You can download a blouse pattern for a girl for free at the desired size using the following links:

* As a result of payment, a file with a pattern is automatically sent to the email address you specified. If the file has not arrived, then you need to check whether you entered the correct postal address when paying. In any case, if you do not receive the pattern, you do not need to pay again, just contact immediately at [email protected]

**You can offer your payment option in the website feedback

Patterns are given without seam allowances.
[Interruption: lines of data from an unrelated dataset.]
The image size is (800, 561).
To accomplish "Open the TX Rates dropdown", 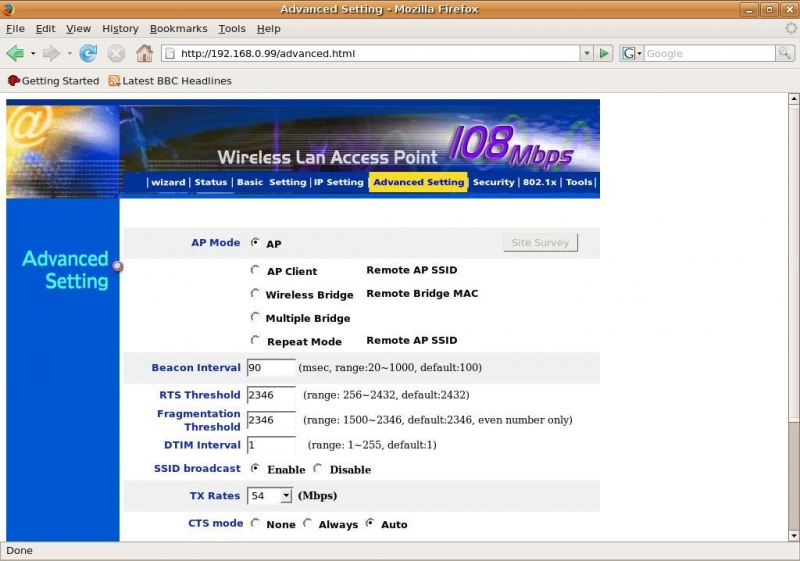I will [x=286, y=495].
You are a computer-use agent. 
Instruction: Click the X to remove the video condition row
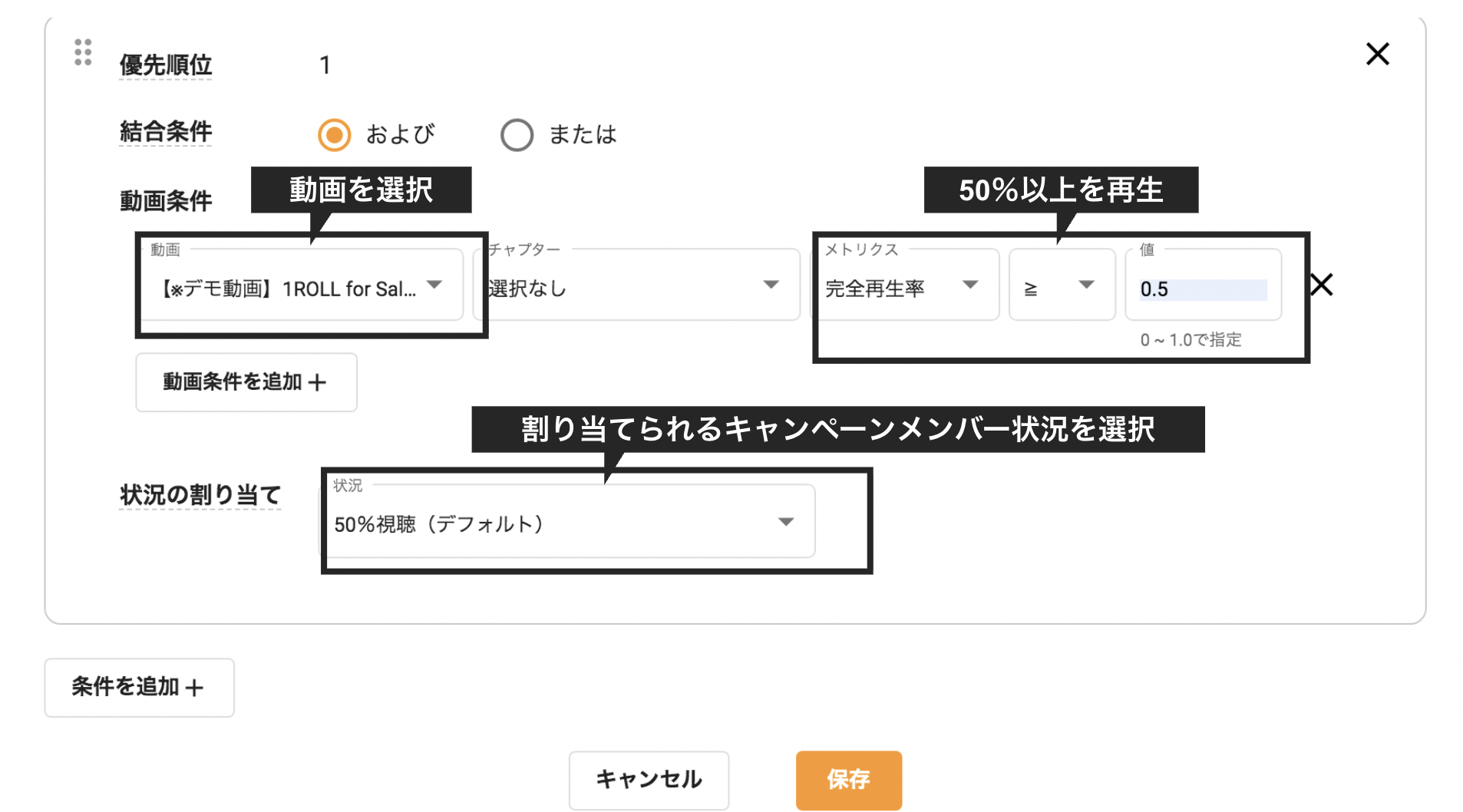click(1323, 285)
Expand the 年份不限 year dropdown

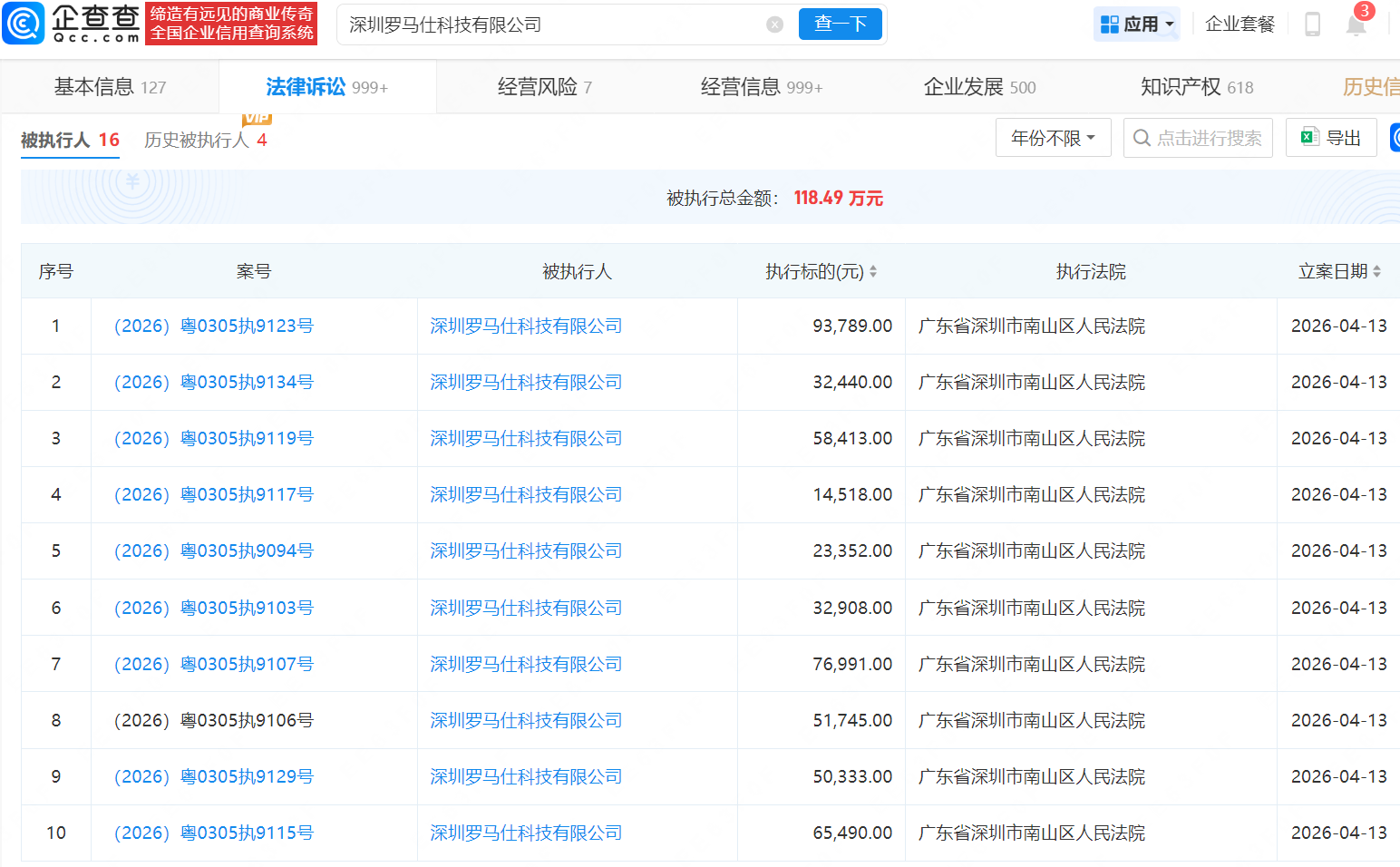pyautogui.click(x=1053, y=138)
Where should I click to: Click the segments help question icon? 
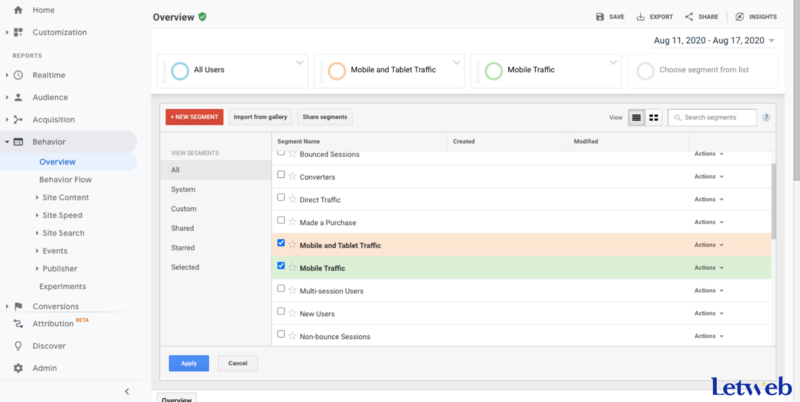coord(766,117)

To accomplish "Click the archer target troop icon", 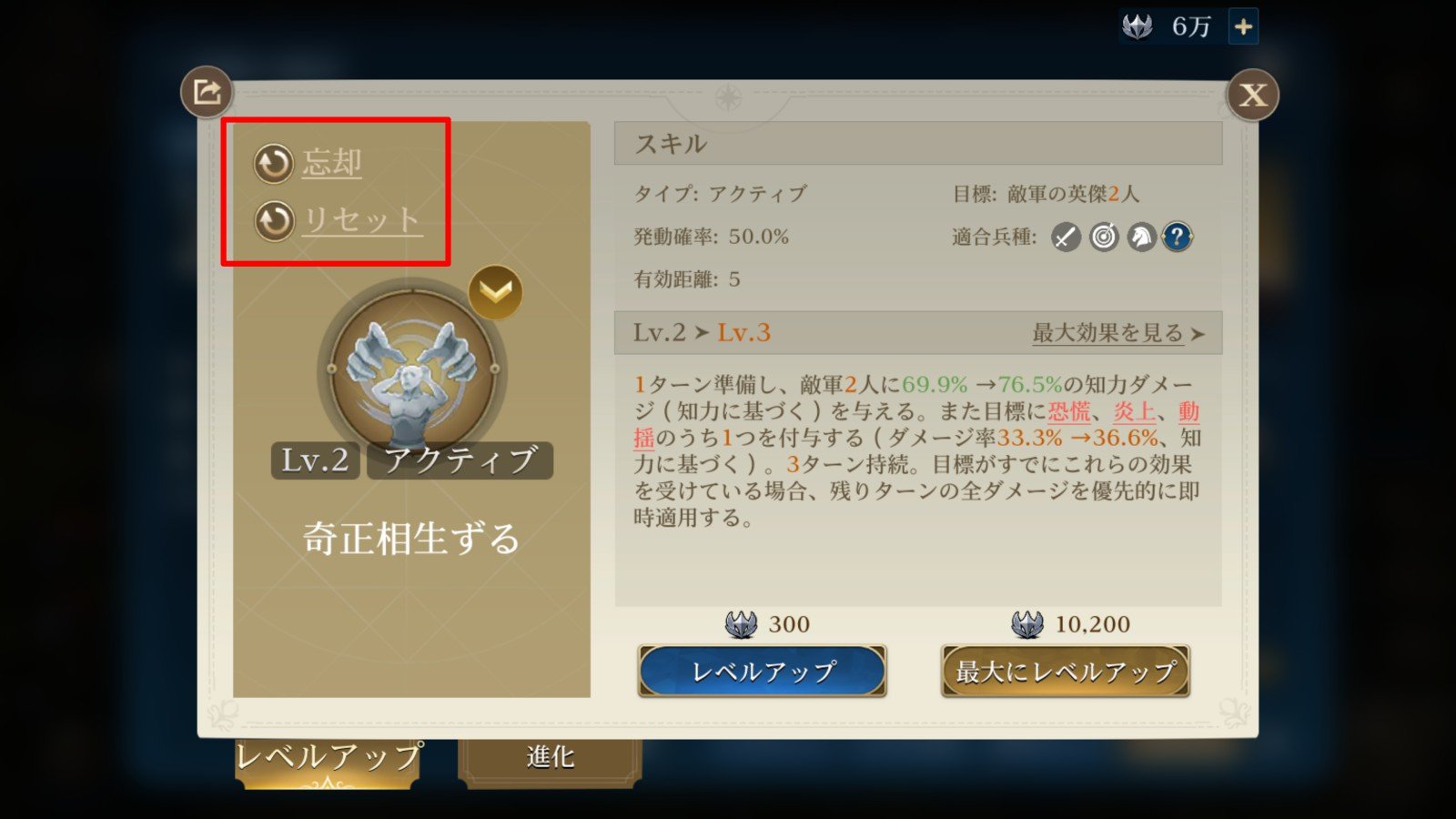I will click(x=1104, y=238).
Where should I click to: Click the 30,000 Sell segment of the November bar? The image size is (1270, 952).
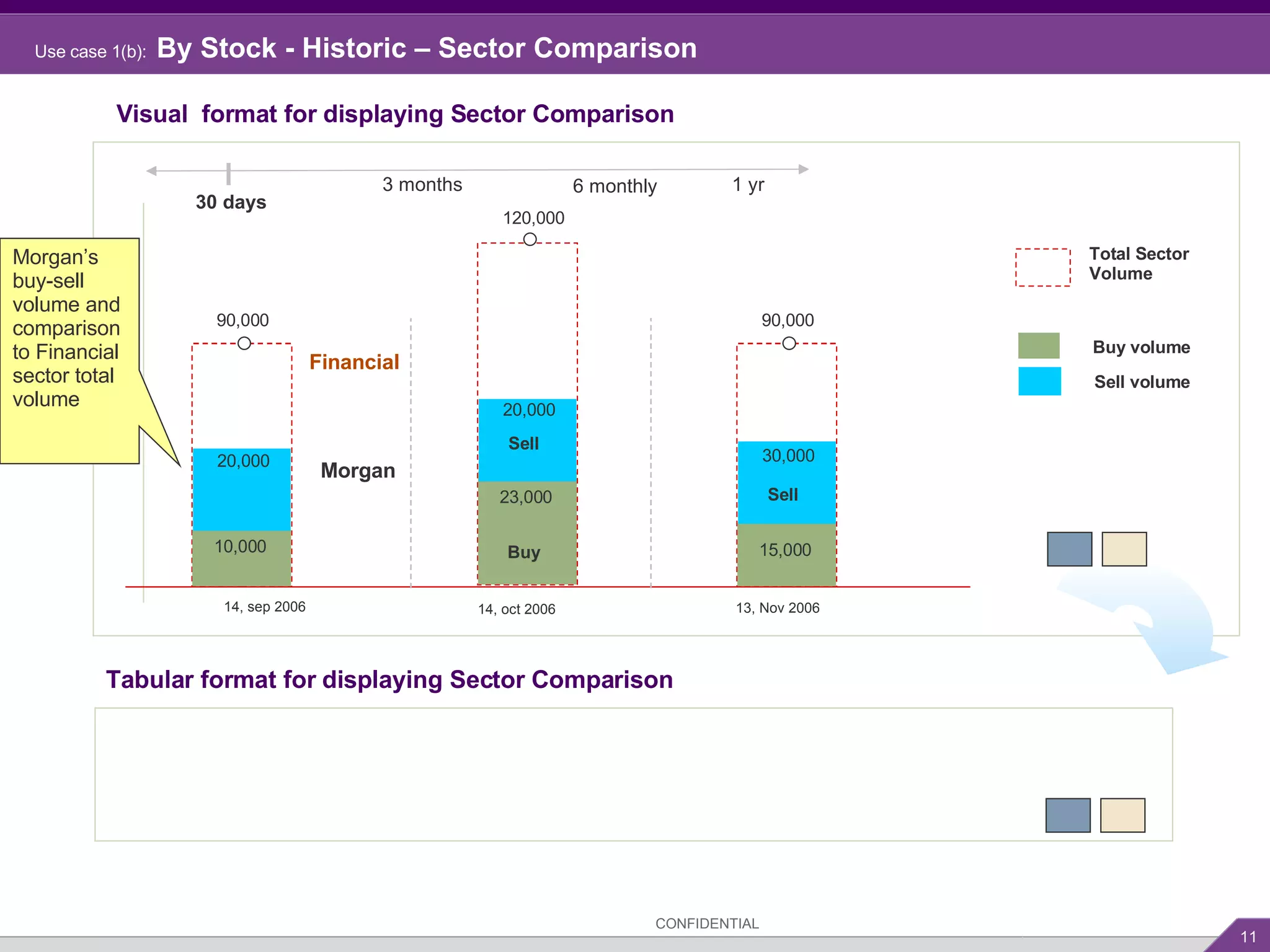tap(786, 482)
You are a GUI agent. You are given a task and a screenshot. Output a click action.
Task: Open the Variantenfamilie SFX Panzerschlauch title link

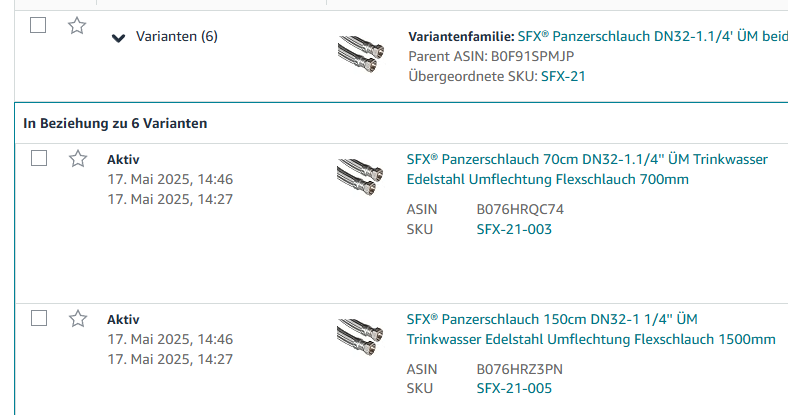pyautogui.click(x=652, y=36)
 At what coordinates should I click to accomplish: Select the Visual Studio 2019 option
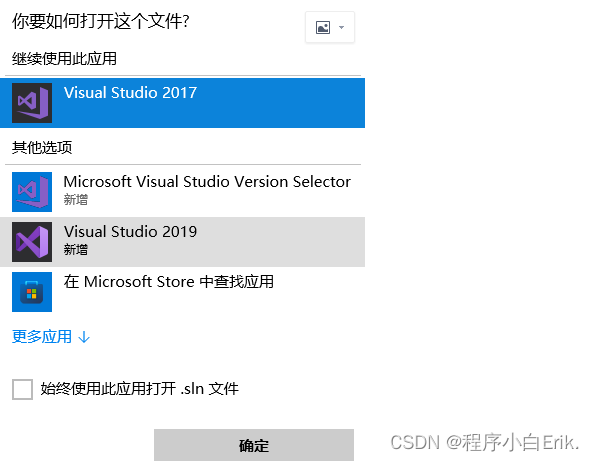182,242
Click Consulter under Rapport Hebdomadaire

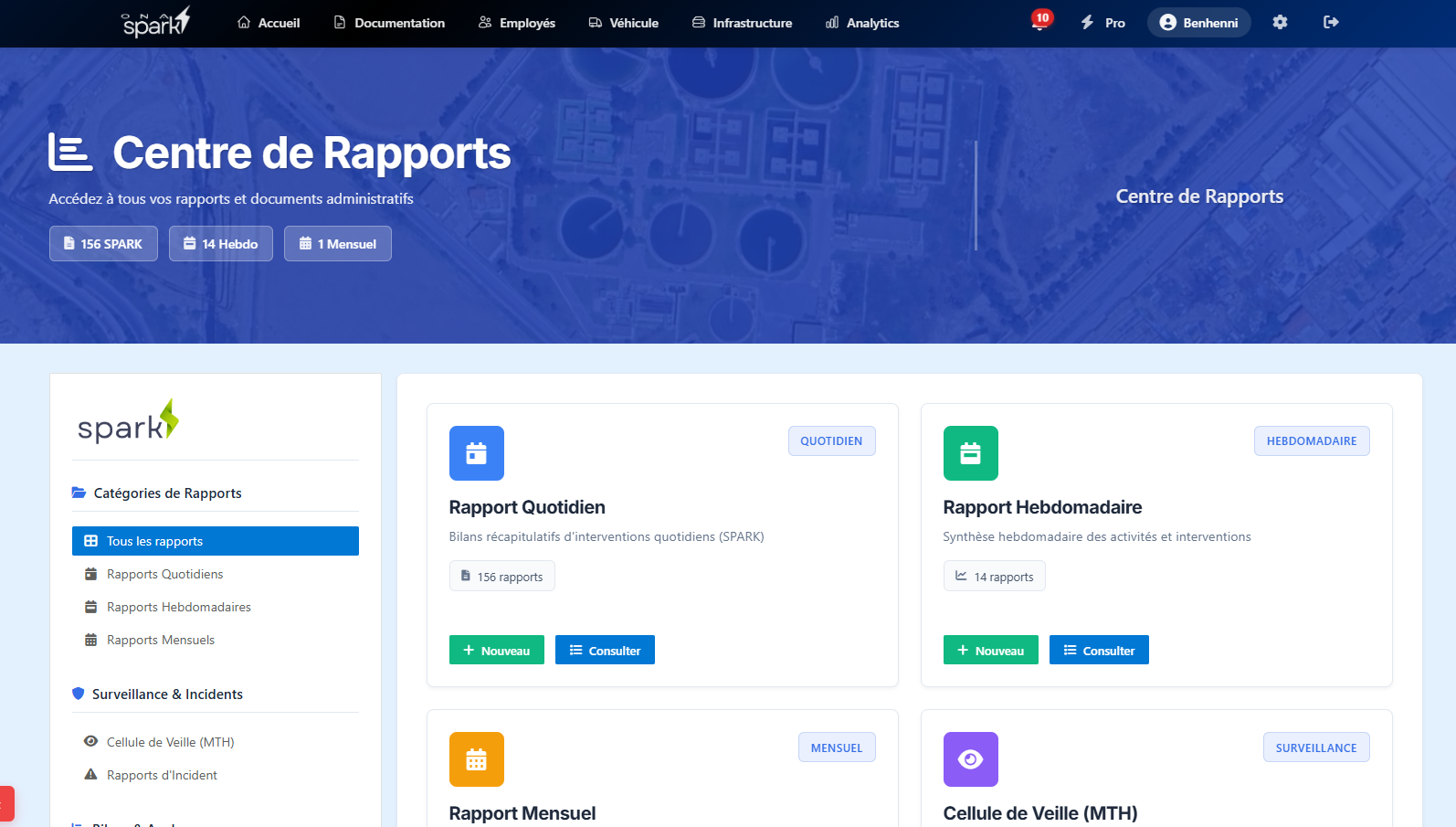pyautogui.click(x=1099, y=651)
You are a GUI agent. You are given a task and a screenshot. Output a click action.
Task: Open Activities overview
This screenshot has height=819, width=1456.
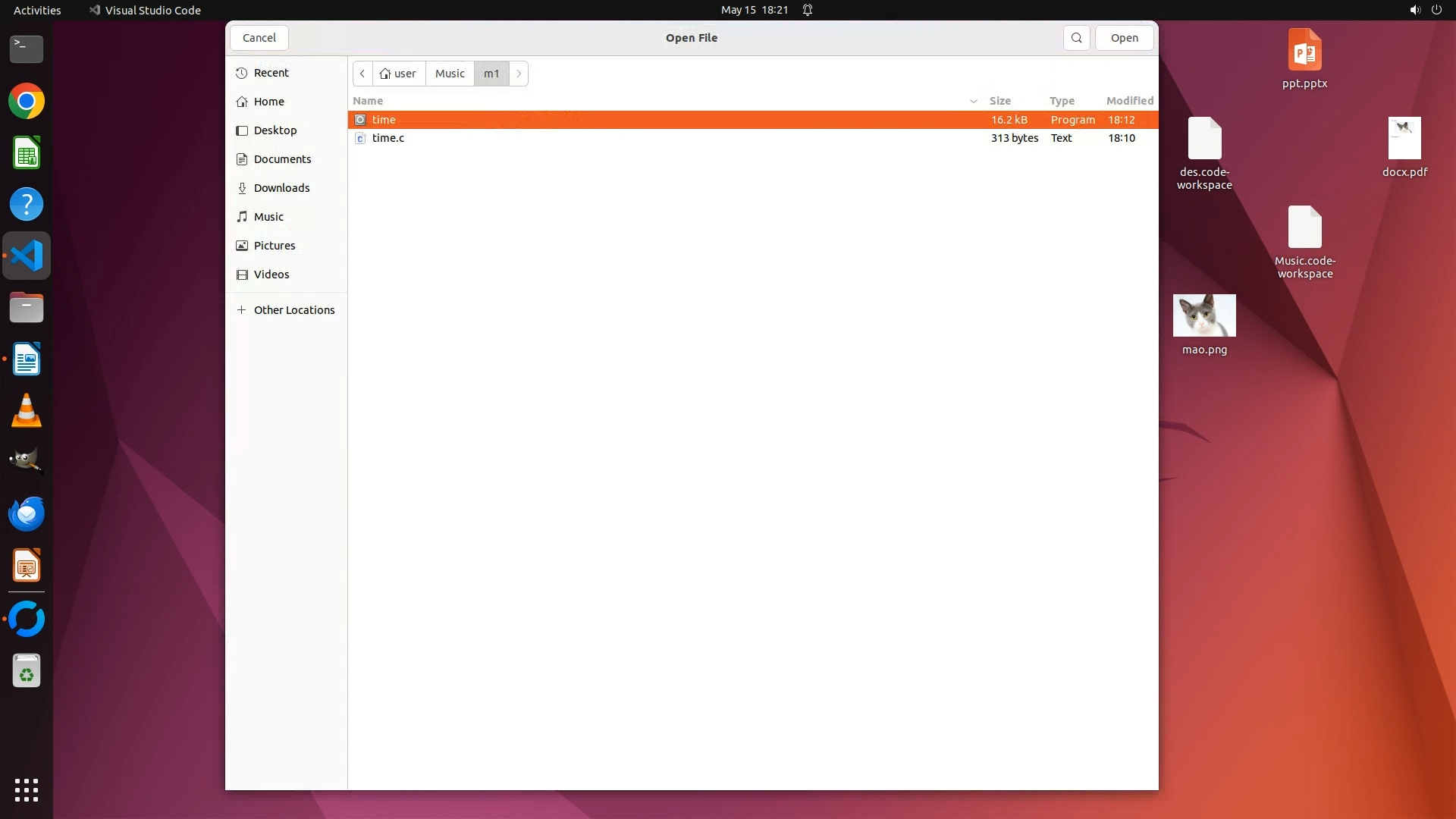click(x=37, y=10)
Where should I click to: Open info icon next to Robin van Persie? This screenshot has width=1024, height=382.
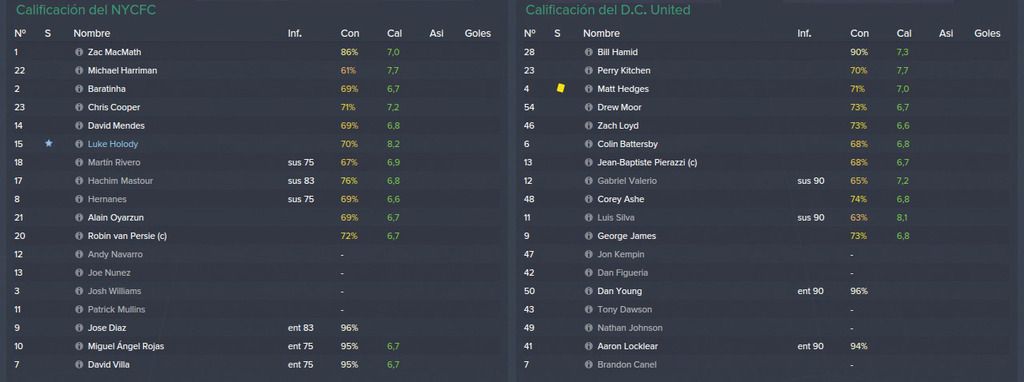79,236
Allowances: add 1.5 cm to the seams and all cuts, 1-2 cm to hem the bottom.

cutting:

1. shelf-2 children

2. backrest-1 children. With a fold

3. sleeve - 2 children

4. collar with a fold - 2 children

5. collar stand with fold - 2 children

6. cuff-2 children

7. mold-2 children

8. plank shelves-2 children

Duplication with a gasket:

Shelf placket - completely both parts, 1 collar and 1 collar stand

Sewing:

  • Back, shelf, shelf strap.

Stitch darts on the back. Depths iron to the line of the middle of the back. Duplicate the planks of the shelves with an adhesive pad and iron them evenly in half along the entire length. When cutting the details of the mold, pay attention to the direction of the shared thread. Process the details of the mold with a rolled seam on an overlock or a Moscow seam, iron. Pin the finished mold to the shelves. Expand the shelf bar and pin face to face to the shelf. Stitch. Do not forget that in this case the bottom of the bar must match the length of the shelf. We iron the seam ON the side of the bar. We process the second long side of the strap with an overlock, fold along the ironed middle to the wrong side, pin and sew. We do the same on the second shelf. At this stage, the straps can be additionally stitched with front side. Stitch side and shoulder sections. Overlap the seam allowances and iron ON the back.

  • Collar.

Stitch doubled and non-doubled collars face to face. We will have a duplicated collar at the bottom, not duplicated at the top. We cut off the allowances of the duplicated collar close to the line (not reaching the line 1-3 mm). We cut the allowances of the upper non-duplicated collar on the roundings of the collar. We turn the collar on the face, gently straighten it with our fingers. We iron it so that the upper non-duplicated part has a slight “influx” on the lower collar. This is necessary so that during operation the upper collar does not pull up the lower collar. Our collar at this stage is ready. Put the finished collar between two collar posts, chop off, stitch. Don't forget that the duplicated collar stand should be on the side of the duplicated collar! You need to combine the parts starting from the middle, then we get a strictly symmetrical part as a result. We cut the allowances of the duplicated collar stand close to the line, the rest is notched on the roundings, turned inside out, and smoothed. We pin the non-duplicated collar stand face to face to the product. You need to start from the middle. The mark on the collar stand must match the shoulder seam on the product. We grind. We iron the connection seam ON the collar stand. We tuck the duplicated collar stand, pin it and sew it to the product.

  • Sleeves.

On each sleeve lay soft folds according to the markup. Sew the seams of the sleeves. Because cuffs without buttons are provided in this model, cuffs are not duplicated. I propose to cut them out of knitwear such as butter. We fold the cuffs in half face inward and grind a short cut on the overlock. Turn it right side out and fold the ring in half. We sew the cuff face to face to the bottom of the sleeve, process the cut with an overlock and iron it on the sleeve. We sew the head of the sleeve at the distance of the allowance with a line with the longest stitch length. We combine the middle of the sleeve with the shoulder seam on the blouse, we combine the side marks of the sleeve with the marks on the shelf and back. Gently tighten the ends of the thread - this will immediately show how much you need to gather the sleeve so that it sits in the armhole. Gently straighten, pin and sew the sleeve into the armhole. We remove the tightening thread, we process the sections of the sleeve and the shelves taken together with an overlock.